■ Exercise details: Using the entries below, show all lines with the string "input".

(Saved data entries)
═══

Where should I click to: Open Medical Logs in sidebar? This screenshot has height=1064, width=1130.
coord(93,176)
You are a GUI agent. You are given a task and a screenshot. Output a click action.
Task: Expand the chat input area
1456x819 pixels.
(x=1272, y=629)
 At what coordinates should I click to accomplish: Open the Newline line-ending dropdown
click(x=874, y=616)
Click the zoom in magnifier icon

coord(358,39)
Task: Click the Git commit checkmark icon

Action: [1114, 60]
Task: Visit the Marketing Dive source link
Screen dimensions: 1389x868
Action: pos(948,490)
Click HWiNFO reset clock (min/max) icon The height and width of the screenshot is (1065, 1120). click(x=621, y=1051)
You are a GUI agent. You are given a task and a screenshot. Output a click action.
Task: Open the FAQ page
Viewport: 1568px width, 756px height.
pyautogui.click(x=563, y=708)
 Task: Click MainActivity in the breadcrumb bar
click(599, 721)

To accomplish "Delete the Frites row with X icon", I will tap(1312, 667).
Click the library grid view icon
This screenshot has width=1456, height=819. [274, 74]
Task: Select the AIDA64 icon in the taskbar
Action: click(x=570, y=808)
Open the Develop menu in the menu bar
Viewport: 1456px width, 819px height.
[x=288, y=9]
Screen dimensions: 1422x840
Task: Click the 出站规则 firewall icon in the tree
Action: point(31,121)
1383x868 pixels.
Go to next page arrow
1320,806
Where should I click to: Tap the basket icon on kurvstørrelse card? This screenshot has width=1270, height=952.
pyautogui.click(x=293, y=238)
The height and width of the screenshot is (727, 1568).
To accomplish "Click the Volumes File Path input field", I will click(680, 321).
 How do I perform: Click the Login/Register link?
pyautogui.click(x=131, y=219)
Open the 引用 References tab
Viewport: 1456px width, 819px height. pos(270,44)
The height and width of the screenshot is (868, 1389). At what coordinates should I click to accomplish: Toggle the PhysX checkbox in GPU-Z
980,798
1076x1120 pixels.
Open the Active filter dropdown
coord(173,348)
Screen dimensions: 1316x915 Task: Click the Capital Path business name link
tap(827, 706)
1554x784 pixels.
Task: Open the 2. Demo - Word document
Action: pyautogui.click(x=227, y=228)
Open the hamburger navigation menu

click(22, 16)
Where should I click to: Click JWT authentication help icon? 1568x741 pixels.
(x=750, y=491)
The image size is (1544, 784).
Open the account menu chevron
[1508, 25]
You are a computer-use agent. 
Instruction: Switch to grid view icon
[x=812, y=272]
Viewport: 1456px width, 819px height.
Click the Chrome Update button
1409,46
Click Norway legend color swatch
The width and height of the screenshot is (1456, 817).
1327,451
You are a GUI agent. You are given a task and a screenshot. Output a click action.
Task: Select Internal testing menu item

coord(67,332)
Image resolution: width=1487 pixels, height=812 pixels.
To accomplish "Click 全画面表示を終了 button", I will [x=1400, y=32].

═══

■ Task solution:
Task: Expand the chat input area
To accomplish "Click the Volumes File Path input field", I will click(680, 321).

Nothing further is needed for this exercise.